# Fifth Wheel on wagons, what do you think?



## Clayton Taffy

If you can afford one defiantly get a fifth wheel or at least a cut under carriage.
They are much safer than non cut under, with non cut under, when turning sharply, the wheels will hit the body of the carriage and flip it. With cut under the body is made such that the wheels can go under the body preventing a flip at low degree turns. That is not to say they are unflipable just less likely.

All fifth wheels are cut under, not all cut unders have fifth wheels.


----------



## G8tdh0rse

OK, so what is a fifth wheel for those of us who are clueless.


----------



## michaelvanessa

*fith wheel*

another abreatheation for a turn table or a dolly on a draw bar trailer.
is the turn table for turning the frount axle.


----------



## michaelvanessa

*fith wheel*

thay are very stable and well ballanced but like every cart is the point of ballance turning hard at speed but i cant think of any one who has had an accident with one so thay are ok to drive at speed.


----------



## michaelvanessa

*fith wheel*

i have 2 fith whell carts one is wood with rubber channel tyres that is a four wheel dog cart waggonett in green with block brakes and was made in 1892 and the other is made of box iron and steel tube and ply wood and has motor bike tyres and i perchased 2 brake callapers a brake disc off of ebay 2 flexable brake hoses and an equal t and a brake cilinder so i have hydrolic brakesim going to fit a small stop cock so it will act as a hand brake.
the funny thing is the fith wheel is made out of 2 brake discs if you want pictures i can supply them for you.


----------



## Chico

Hello Michael. I would be interested in your pic's if you still have them available.
Thanks Chico in Texas.


----------



## Southern Grace

I do not own a fifth wheel, but I drive commercial carriages galore, and most of them are 5th wheel. I love them, but they are what I started on, so I may be biased. I still think it feels funny to pivot a horse in a two wheeled cart where I am still facing the horse when he gets 80 degrees around. They are more dangerous than a two wheeled cart, as they can tip over, but a short based wagon with an experienced driver and experienced horse should be fine. I, personally, prefer a 4-wheeled carriage as I think they make for a much smoother ride and less bounce on the horse when going cross country (especially when you drive a floaty trotting Arabian, lol). I would only ever consider a fifth wheel when it comes to a 4-wheeled vehicle.

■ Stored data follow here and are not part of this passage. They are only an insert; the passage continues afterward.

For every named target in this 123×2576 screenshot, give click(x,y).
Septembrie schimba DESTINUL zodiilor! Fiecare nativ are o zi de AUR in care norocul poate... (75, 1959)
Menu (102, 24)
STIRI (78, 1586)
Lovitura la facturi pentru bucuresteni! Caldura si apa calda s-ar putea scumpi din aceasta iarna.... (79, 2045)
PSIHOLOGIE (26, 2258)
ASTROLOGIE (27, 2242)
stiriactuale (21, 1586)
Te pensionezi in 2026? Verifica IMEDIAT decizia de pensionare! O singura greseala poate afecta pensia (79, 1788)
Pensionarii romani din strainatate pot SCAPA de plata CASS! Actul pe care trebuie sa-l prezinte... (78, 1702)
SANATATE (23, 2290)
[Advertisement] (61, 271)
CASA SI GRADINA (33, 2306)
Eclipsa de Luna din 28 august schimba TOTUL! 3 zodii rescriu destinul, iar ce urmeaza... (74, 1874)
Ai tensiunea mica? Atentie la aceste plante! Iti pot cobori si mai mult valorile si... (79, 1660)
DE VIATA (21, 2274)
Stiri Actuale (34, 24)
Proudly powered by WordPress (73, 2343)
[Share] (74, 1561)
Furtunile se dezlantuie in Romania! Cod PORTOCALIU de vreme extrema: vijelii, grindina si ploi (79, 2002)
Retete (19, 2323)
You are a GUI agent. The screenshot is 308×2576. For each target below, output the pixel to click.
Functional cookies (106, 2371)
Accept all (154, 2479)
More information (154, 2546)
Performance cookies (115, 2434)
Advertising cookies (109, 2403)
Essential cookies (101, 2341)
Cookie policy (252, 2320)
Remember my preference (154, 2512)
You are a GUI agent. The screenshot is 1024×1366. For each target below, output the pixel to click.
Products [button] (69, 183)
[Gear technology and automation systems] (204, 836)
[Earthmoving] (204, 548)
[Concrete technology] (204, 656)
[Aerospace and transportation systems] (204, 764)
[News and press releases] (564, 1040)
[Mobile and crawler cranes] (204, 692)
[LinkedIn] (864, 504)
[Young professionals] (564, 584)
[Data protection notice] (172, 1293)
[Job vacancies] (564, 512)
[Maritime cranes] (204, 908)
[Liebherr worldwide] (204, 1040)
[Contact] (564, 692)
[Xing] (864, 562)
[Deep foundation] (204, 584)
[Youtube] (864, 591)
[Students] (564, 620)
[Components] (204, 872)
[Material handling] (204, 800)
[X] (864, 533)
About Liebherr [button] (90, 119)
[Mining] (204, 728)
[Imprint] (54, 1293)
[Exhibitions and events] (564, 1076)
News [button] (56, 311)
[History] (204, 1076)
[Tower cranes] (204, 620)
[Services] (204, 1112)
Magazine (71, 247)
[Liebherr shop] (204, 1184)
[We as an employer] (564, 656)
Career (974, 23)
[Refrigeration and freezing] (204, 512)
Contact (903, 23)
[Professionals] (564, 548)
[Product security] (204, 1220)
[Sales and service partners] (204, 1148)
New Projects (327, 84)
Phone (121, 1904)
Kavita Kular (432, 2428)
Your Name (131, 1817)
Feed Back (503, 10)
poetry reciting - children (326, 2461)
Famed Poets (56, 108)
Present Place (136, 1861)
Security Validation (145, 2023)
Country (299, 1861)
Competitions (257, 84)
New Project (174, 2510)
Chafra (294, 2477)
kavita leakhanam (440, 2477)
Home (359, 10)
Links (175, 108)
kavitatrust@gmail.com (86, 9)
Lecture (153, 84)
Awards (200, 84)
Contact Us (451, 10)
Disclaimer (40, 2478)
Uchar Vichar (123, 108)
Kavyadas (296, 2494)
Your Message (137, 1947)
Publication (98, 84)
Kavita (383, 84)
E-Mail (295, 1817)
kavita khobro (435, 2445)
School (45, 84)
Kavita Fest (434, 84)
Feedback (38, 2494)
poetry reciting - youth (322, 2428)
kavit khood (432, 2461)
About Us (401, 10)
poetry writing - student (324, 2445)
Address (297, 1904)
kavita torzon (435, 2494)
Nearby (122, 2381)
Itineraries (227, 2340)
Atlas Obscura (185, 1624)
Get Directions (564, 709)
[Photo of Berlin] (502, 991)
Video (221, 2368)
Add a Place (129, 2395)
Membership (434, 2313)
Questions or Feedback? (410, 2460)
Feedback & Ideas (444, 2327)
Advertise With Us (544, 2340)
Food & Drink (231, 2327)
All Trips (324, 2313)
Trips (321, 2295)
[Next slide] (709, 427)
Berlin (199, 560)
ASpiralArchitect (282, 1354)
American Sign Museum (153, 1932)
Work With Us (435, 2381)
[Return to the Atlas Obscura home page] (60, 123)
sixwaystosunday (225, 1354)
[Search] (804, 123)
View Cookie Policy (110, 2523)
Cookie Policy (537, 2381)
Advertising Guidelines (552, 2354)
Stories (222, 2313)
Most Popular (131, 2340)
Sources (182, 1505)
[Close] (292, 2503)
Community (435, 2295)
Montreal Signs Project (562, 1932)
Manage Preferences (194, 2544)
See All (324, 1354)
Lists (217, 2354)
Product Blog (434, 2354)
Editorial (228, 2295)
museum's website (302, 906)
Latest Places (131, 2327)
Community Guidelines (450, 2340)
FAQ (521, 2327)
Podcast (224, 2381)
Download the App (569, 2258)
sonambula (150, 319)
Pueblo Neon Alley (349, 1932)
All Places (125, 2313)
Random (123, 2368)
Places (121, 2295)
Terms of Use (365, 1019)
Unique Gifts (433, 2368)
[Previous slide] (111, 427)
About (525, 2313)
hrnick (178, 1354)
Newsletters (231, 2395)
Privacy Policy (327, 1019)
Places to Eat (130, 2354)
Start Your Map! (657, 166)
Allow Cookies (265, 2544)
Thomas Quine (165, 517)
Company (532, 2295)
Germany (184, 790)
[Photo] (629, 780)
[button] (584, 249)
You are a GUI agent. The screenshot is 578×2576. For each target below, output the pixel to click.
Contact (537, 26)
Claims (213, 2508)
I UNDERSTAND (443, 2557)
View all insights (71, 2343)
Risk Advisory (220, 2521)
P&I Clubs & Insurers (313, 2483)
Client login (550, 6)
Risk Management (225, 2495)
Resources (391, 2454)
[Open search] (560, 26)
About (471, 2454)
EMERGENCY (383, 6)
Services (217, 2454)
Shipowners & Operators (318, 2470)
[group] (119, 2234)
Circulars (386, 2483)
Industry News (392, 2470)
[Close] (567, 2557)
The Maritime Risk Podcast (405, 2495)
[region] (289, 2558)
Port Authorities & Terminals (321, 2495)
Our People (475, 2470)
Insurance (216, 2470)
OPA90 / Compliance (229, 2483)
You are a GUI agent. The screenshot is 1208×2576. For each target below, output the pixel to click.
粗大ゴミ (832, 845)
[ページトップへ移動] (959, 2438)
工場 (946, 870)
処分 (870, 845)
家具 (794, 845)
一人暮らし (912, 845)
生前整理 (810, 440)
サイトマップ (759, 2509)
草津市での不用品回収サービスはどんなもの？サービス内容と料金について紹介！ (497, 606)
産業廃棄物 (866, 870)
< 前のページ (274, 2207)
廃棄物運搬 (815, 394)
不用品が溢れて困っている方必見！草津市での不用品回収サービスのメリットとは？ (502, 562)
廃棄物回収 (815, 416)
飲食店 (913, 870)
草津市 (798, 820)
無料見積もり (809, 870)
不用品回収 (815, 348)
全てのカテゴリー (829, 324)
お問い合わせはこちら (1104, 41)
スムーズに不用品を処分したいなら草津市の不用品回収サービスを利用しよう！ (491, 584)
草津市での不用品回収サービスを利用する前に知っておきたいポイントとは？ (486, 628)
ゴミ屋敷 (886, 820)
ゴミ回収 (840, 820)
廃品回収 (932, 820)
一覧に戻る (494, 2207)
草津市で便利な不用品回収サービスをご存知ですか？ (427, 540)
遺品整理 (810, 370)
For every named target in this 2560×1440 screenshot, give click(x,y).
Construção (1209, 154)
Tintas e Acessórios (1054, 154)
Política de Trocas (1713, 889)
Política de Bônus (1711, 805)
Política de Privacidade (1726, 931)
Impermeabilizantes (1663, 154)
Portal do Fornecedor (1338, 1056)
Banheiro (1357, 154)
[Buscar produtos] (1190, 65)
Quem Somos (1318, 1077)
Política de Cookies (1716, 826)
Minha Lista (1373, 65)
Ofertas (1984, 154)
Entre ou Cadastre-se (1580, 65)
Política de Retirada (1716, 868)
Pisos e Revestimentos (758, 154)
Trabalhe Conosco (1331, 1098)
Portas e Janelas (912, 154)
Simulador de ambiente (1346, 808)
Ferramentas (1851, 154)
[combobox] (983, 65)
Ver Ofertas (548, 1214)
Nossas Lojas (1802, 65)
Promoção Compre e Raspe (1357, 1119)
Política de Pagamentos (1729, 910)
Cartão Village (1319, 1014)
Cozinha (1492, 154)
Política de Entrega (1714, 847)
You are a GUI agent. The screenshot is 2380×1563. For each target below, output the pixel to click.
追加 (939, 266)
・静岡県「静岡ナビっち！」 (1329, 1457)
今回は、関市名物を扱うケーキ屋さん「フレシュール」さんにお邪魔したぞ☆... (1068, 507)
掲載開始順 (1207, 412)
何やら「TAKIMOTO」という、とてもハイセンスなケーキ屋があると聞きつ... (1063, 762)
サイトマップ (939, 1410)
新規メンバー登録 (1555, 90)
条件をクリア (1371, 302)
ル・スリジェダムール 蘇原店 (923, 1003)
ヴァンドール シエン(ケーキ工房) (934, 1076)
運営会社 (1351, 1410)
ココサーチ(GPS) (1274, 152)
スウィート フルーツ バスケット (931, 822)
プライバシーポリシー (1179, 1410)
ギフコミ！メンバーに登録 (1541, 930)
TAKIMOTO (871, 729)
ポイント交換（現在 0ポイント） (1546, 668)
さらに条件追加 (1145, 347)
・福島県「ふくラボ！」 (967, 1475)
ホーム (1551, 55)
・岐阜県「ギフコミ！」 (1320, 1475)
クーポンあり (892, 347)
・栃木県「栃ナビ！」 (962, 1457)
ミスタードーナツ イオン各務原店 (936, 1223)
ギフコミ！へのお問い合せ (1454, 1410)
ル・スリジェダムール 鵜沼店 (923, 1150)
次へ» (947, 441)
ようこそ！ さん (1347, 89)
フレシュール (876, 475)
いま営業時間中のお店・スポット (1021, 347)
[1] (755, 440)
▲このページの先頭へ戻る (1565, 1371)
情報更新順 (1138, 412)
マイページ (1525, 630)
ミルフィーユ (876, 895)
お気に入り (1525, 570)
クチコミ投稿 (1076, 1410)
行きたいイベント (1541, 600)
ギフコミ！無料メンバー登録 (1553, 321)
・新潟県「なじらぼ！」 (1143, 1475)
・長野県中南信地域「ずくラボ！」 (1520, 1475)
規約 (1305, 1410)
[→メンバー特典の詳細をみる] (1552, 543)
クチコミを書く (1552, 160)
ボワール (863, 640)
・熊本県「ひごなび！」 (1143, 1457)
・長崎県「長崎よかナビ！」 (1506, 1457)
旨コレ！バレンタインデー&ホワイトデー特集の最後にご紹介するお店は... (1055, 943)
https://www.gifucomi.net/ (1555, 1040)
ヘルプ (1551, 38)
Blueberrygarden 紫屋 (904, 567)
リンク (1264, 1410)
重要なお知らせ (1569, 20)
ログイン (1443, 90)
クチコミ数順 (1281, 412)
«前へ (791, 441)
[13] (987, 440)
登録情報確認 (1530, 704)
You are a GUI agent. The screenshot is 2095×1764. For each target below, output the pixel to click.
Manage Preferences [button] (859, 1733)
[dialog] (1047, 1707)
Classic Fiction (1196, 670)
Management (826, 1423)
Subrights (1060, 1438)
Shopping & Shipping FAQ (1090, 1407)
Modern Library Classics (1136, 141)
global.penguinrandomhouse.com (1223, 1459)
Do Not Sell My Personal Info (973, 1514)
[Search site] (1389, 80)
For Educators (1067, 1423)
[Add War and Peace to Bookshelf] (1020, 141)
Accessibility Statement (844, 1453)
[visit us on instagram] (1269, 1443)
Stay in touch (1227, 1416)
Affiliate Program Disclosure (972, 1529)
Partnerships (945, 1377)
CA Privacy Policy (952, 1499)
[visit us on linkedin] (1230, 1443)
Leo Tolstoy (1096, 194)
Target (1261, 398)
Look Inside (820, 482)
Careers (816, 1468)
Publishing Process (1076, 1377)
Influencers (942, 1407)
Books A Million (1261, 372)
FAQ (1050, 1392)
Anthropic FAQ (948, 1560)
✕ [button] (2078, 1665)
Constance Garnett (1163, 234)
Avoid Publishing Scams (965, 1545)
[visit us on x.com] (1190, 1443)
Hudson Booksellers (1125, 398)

I have known cut unders that are not fifth wheel, we call them "reach" carriages, no clue where the term comes from, but the warning I got was you NEVER turn more than 45 degrees in it or it will break. I never tested the truth to that, just kept our turns wide. Always made me nervous to drive them, so I massively prefer a fifth wheel. We have a big 25 person wagon with a fifth wheel and due to it's length (and the number of people in it moving around and rocking it) it was considered fairly easy to tip over, so another always stay within 45 degrees of center wagon. I never had it tip, but I could feel it wobble when we got past that point. I've had a short based fifth wheel get well beyond the 90 degree point (horse running in reverse) and although it made me nervous, it never actually felt like it was going to tip.


----------



## greentree

The only time I have actually been pitched out of a fifth wheeled vehicle was unloading it off of a tilt trailer. Someone had the brilliant idea that *I*!should be oN the carriage to apply the brake. The MEN had hold of the pole, and as the carriage hit the ground, there was a bit of a trench where the trailer met the ground...

The wheels flipped sideways into that trench, and I Was catapulted off...and Landed on my FEET!!! Laughing , of course!


----------



## ChitChatChet

Love a 5th wheel. So much more pleasant for tight turns.


----------